On this Wednesday, we submit our ashen way to you —
   you Easter parade of newness.
   Before the sun sets, take our Wednesday and Easter us,
     Easter us to joy and energy and courage and freedom;
     Easter us that we may be fearless for your truth.
   Come here and Easter our Wednesday with
     mercy and justice and peace and generosity.

We pray as we wait for the Risen One who comes soon.
-Walter Bruggemann

Ash Wednesday, one day that reminds us, if we let it, of the fire that can burst from our hearts, but not destroy it.  Like the burning bush in the wilderness, we are aflame with God.  Surely there were some ashes beneath that tree.
When Moses took his shoes off, did he step upon hot ash ?
Did that heat scare him ; cause him to tell the Lord that he was the wrong person for the job ? 

Does the heat of God’s desire scare me ? Do I turn away and run head long into the cold indifference which may feel better-at least for now ?

As we contemplate a Holy Lent this day and this season, let us welcome the fire of the living God.  We have come not just from ashes and dust, but also from fire and light.  Lent is a time to consider our true nature as God’s beloved children made of cosmic dust, and spent earth, and brilliant starlight.  
 We are all of these.

In Lent we can join with others who want to shed themselves of the weight of pretending that we are less than we actually are. 
How shall you discover yourself this Lent ?
Blessings,
Debra

Thursday, March 3, 2011

The Open Window


We should highly rejoice that God dwells in our soul
and still more highly should we rejoice that our soul dwells in God.
Our soul is made to be God's dwelling place,
and the dwelling place of our soul
is God who was never made.
Julian of Norwich

Our souls are the dwelling place of God, says Julian.
We are in God and God is in us.  Wherever we are that is where we will find God.

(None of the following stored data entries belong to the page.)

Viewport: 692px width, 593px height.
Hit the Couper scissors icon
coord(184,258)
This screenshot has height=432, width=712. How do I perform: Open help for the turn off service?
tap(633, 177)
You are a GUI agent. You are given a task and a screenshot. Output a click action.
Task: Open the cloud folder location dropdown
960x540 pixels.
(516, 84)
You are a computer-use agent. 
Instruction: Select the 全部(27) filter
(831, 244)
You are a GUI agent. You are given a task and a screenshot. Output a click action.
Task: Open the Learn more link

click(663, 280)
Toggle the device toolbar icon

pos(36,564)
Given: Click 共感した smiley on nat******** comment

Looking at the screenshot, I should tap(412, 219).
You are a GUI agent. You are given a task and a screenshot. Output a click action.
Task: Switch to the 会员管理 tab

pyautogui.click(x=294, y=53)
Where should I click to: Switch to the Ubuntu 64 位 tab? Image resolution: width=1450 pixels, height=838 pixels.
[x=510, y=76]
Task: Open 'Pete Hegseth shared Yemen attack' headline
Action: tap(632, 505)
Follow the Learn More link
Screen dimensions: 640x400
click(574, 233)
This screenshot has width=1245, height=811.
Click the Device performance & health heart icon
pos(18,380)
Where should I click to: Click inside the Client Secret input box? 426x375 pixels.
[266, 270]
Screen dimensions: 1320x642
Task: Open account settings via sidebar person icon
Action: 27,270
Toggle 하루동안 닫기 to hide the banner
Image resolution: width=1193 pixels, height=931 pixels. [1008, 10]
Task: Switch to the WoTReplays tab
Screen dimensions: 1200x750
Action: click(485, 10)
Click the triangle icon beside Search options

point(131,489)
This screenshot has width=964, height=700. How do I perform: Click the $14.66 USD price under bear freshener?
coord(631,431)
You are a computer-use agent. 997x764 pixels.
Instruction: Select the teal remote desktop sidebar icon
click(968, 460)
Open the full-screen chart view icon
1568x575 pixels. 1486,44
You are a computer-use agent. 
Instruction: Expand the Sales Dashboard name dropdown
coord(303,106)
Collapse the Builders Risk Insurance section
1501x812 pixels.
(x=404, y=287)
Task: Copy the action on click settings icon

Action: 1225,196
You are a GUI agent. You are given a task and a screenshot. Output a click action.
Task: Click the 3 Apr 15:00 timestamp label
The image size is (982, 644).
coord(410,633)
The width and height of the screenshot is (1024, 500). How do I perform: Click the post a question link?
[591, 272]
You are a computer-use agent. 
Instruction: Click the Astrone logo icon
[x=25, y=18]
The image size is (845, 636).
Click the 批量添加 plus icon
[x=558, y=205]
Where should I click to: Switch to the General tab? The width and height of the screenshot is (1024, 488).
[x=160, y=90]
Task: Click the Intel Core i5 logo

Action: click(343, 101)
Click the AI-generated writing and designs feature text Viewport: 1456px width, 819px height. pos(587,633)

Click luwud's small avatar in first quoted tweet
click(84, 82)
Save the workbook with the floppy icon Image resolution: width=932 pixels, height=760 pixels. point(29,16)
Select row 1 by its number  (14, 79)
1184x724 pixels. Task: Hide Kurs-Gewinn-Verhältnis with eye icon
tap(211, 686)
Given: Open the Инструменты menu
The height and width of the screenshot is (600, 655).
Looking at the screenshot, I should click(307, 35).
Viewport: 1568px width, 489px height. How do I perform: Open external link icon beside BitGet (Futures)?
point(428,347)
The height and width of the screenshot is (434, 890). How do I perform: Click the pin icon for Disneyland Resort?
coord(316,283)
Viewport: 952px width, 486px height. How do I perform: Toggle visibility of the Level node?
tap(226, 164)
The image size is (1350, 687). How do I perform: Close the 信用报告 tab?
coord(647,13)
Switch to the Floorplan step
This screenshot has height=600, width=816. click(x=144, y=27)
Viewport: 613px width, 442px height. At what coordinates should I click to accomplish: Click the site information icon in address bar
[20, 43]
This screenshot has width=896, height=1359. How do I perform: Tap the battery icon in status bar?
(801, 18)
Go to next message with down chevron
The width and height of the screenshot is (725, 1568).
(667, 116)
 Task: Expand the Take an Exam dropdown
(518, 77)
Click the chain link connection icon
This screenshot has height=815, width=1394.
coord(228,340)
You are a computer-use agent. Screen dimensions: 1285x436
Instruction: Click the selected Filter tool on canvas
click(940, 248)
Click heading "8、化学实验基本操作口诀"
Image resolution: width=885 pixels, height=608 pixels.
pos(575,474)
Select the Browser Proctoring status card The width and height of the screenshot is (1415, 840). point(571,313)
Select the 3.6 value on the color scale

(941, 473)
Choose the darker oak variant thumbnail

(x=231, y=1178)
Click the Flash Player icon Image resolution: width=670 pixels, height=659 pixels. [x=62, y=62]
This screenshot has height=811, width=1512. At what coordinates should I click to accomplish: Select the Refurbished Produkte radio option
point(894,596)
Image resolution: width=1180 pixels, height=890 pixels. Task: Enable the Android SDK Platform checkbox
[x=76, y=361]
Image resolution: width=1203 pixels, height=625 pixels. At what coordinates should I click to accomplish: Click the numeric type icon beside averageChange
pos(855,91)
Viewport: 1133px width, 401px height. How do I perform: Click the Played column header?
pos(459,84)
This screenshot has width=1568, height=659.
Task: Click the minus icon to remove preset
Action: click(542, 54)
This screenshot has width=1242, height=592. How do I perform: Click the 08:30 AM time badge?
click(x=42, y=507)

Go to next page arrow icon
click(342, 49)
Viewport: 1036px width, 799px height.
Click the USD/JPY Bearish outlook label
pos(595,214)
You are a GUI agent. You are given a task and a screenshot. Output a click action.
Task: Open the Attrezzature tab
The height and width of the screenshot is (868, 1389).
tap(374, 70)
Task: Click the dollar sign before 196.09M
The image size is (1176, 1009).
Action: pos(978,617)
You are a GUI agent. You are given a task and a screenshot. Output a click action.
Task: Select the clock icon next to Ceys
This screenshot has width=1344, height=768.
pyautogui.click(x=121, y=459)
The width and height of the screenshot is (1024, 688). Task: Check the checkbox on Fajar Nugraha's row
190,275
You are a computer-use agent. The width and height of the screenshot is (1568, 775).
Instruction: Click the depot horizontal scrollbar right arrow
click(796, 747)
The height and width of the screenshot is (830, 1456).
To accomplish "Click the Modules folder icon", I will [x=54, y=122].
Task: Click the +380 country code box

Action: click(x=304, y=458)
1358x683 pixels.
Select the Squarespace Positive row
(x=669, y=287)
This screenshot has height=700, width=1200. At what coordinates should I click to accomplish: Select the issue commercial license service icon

These are the great spiritual truths upon which our prayer depends. If we did not believe tht God dwelt within us, we would be wandering in the desert searching for any clue that might tell us where we would find God.

And yet, I believe, that is what so many of us are doing, even within the context of prayer.  We are looking outside ourselves for God.  We are searchng the horizon for a sign of God’s power and God’s presence.

And the sign is there, isn’t it ?  In the mountains and the seascape.  In the sunrise and the moonlight.  Still we search because we know that there is yet a more intimate sign of the love of God.

Julian of Norwich knows about finding God right where you are.  She spent much of her life in a small cell next to a chapel in Norwich, England.  I visited the reconstruction of this small room on a spring day.  I was impressed by it’s size and it’s tidy starkness.  There is very little to engage the mind—four walls, an altar, a bed and a table.  There is a window through which conversations and food were shared during Julian’s time.  It is in this empty space that Julian was freed to focus on Christ.  And Christ did come to her in amazing visions filled with wisdom enough to last for the rest of her life.

We may not have visions.  We may not have a tiny stark cell in which to focus our entire energy upon Christ.  But we are, no less than Julian, filled with the reality of God.  God dwells within us as surely as God dwelt within her.

Let us make a space, a tiny empty spot, within our hearts and invite God in.  Let us stand at the window of our souls and converse with Christ.